From: Hannelore Hinz <HanneHinz at t-online.de> (17.5.2010):



Seit 1999 ist die "Europäische Charta der Regional- oder Minderheiten
 Sprache" in Deutschland Gesetz. Bund und Länder *übernahmen*
völkerrechtlich
verbindliche Verpflichtungen zum Sprachenschutz, und zwar für das
Friesische, das Sorbische, das Dänische, die Sprache der Sinti und Roma als
Minderheitensprachen sowie für die Regionalsprache Niederdeutsch.

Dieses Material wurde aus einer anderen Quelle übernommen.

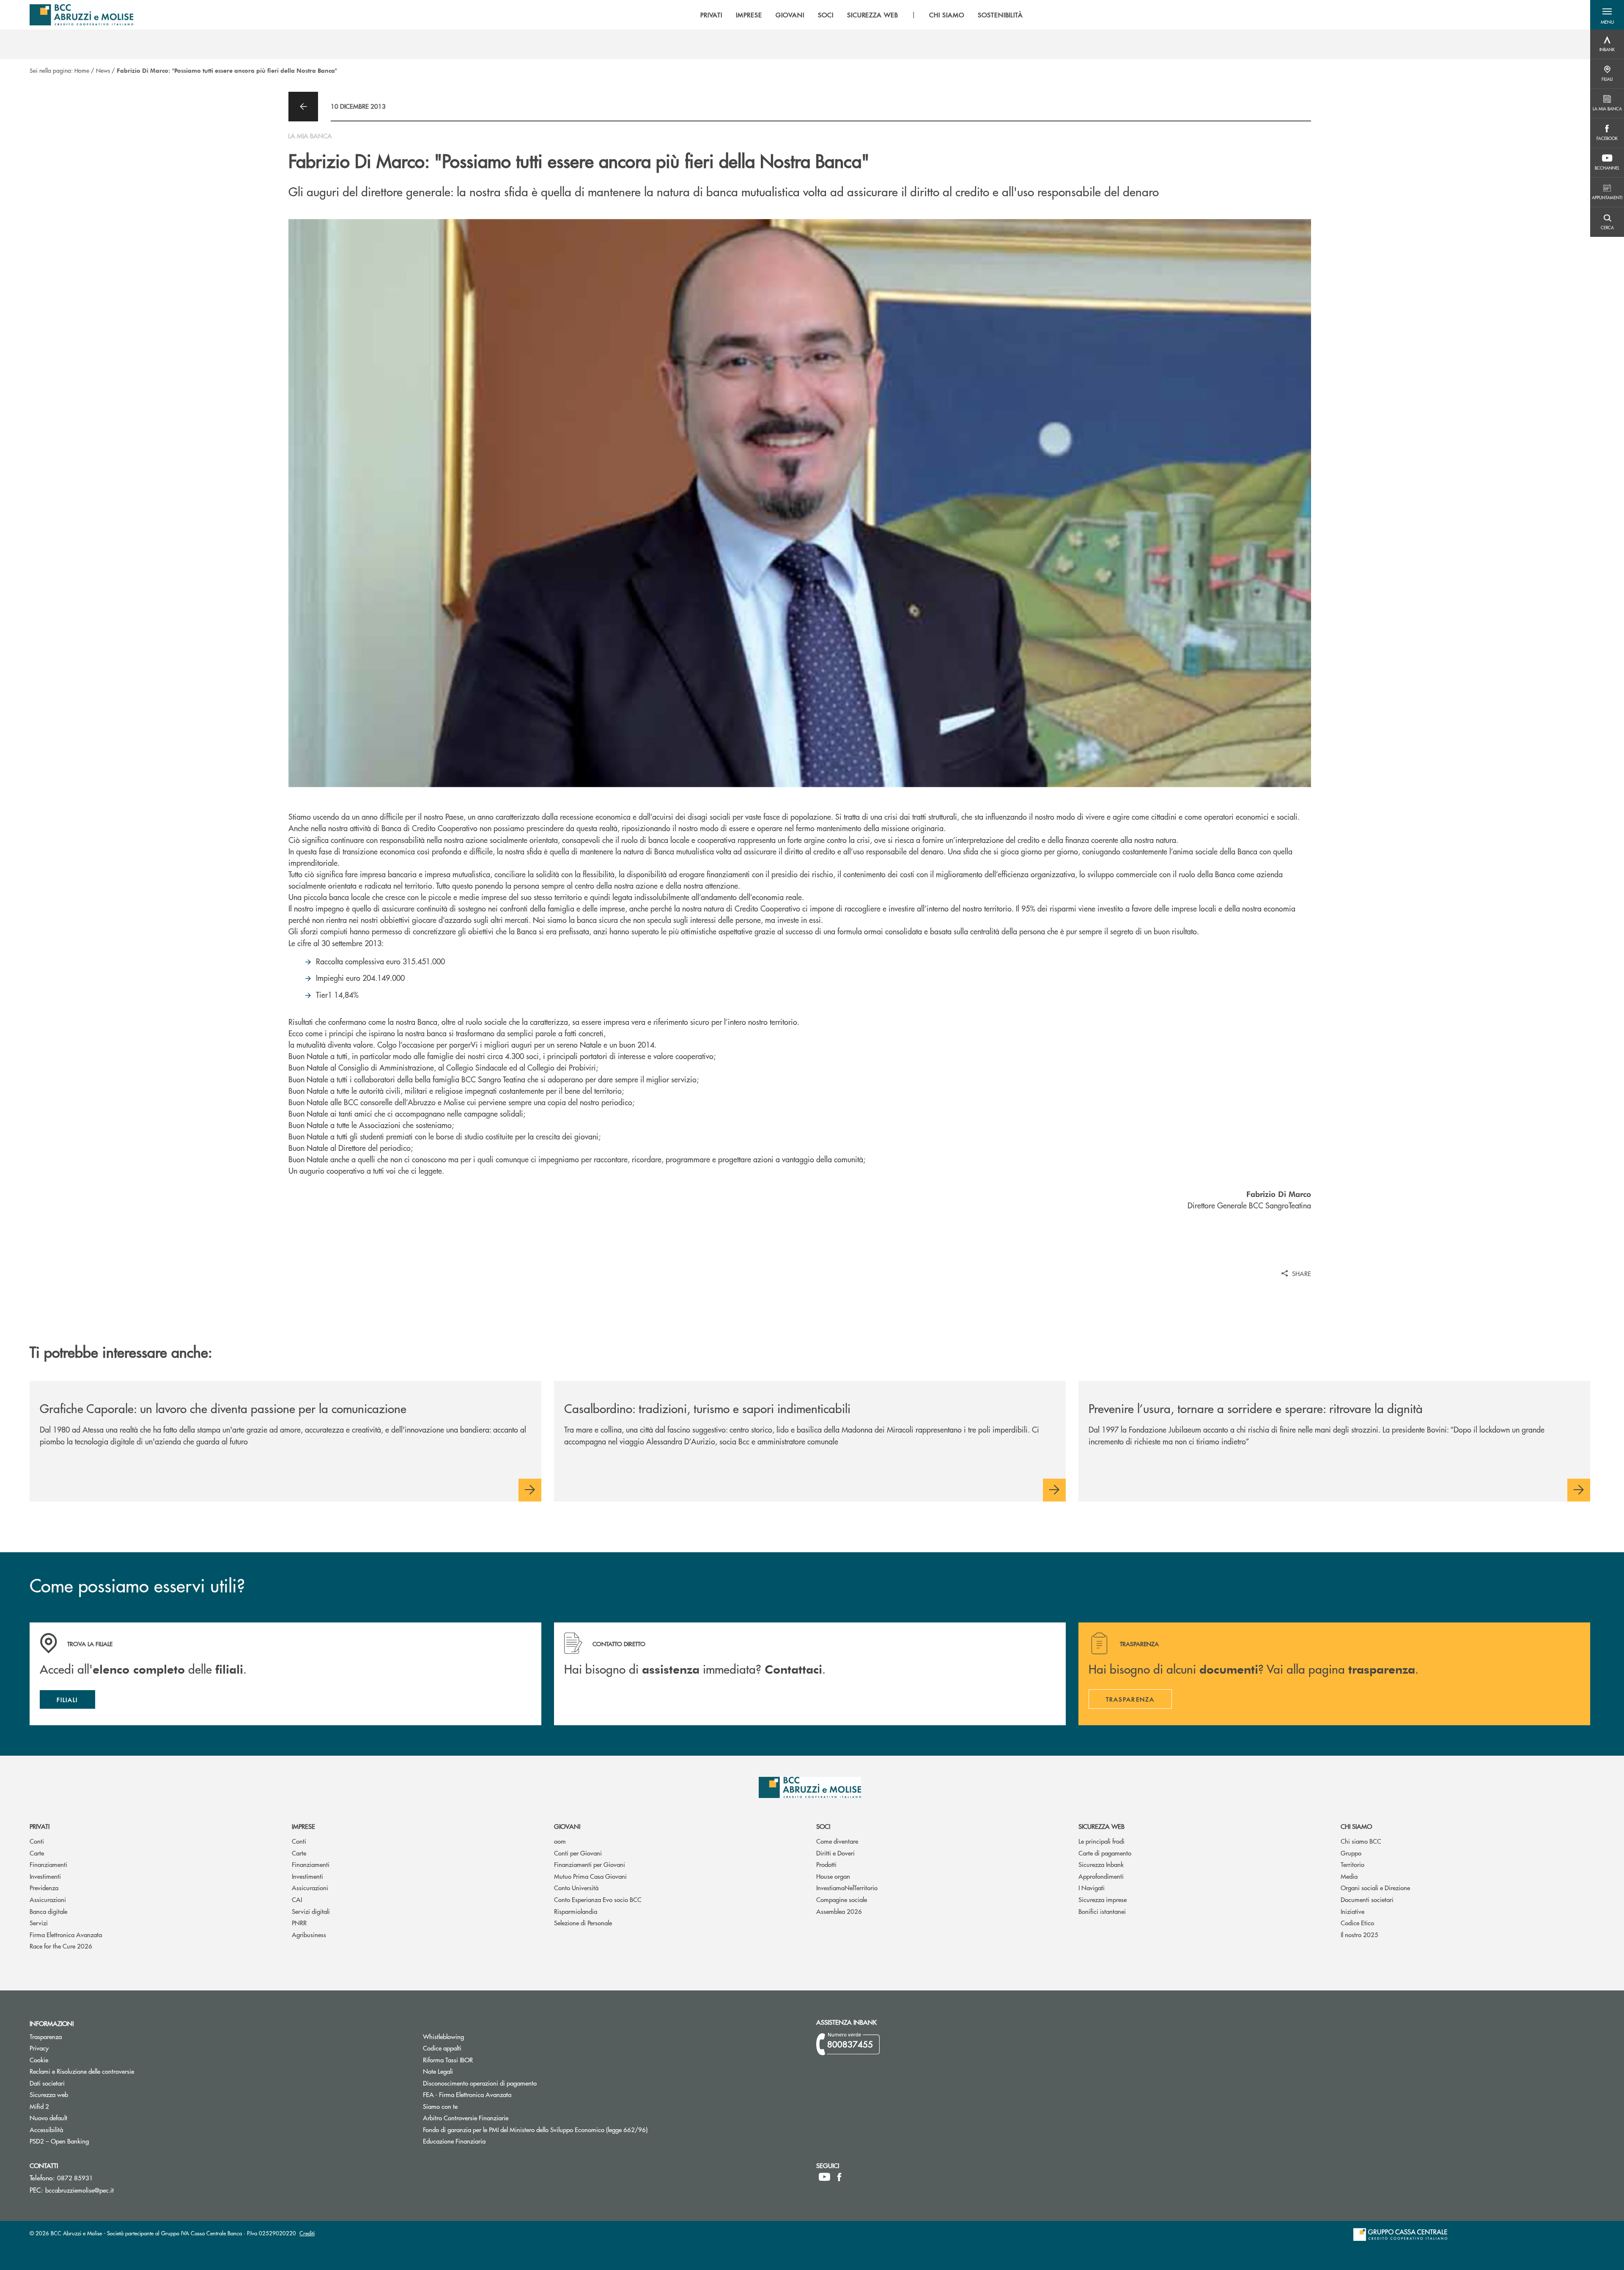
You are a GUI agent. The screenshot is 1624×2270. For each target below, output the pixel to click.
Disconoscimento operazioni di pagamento (480, 2082)
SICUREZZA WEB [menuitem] (872, 15)
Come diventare (837, 1840)
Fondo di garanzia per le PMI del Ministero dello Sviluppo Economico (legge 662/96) (567, 2129)
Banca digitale (48, 1911)
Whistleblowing (443, 2036)
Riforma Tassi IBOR (480, 2059)
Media (1349, 1876)
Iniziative (1352, 1911)
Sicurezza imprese (1102, 1899)
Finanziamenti (48, 1864)
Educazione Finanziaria (454, 2140)
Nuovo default (80, 2117)
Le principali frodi (1101, 1840)
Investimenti (45, 1876)
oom (560, 1840)
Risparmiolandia (575, 1911)
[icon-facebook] (839, 2177)
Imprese (303, 1826)
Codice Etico (1357, 1922)
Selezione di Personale (583, 1922)
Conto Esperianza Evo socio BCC (598, 1899)
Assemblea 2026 (839, 1911)
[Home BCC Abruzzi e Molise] (81, 15)
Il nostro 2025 (1359, 1934)
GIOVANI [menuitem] (790, 15)
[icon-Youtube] (824, 2177)
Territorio (1352, 1864)
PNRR (299, 1922)
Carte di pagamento (1104, 1852)
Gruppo (1351, 1852)
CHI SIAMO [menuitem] (946, 15)
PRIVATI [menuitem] (711, 15)
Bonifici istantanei (1102, 1911)
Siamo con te (440, 2106)
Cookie (39, 2059)
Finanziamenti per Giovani (589, 1864)
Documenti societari (1367, 1899)
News (103, 70)
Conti (37, 1840)
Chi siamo (1356, 1826)
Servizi (39, 1922)
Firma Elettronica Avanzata (66, 1934)
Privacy (39, 2047)
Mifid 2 (39, 2106)
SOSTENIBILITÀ (1000, 15)
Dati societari (47, 2082)
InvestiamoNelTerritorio (847, 1887)
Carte (37, 1852)
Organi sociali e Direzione (1375, 1887)
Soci (823, 1826)
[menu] (862, 15)
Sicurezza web (1101, 1826)
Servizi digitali (311, 1911)
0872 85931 (75, 2177)
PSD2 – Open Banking (91, 2140)
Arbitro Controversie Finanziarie (497, 2117)
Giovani (567, 1826)
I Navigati (1091, 1887)
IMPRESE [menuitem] (749, 15)
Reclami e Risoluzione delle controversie (82, 2071)
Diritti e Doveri (835, 1852)
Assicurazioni (48, 1899)
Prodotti (826, 1864)
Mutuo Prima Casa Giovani (590, 1876)
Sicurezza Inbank (1101, 1864)
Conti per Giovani (578, 1852)
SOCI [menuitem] (826, 15)
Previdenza (44, 1887)
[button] (1607, 15)
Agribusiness (309, 1934)
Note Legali (470, 2071)
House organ (833, 1876)
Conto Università (576, 1887)
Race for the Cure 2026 (61, 1945)
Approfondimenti (1101, 1876)
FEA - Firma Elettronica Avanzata (467, 2094)
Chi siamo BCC (1361, 1840)
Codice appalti (474, 2047)
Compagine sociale (841, 1899)
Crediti (307, 2233)
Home (81, 70)
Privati (39, 1826)
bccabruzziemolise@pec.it (79, 2189)
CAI (297, 1899)
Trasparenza (46, 2036)
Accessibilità (46, 2129)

Ich hole gerade mehrere Wochen Rückstand auf, daher hier eine verspätete
Antwort auf diese ältere Nachricht. Meine Bemerkung soll auch keine Kritik
an Hannelore sein, sondern ist als allgemeine Korrektur eines
weitverbreiteten Missverständnisses sein:

Die Charta heißt "Europäische Charta der Regional- oder
Minderheitensprachen". Sie heißt nicht "Europäische Charta der Regional- und
Minderheitensprachen" (der Unterschied ist das "und" bzw. "oder"), wie man
es wohl spontan erwarten würde. Dieser Unterschied ist nicht der Willkür der
Autoren der Charta geschuldet, sondern hat einen Sinn. Es handelt sich im
juristischen Sinne der Charta nicht um die bloße Aneinanderreihung der zwei
Terme "Regionalsprache" und "Minderheitensprache", sondern um einen einzigen
Term "Regional- oder Minderheitensprache".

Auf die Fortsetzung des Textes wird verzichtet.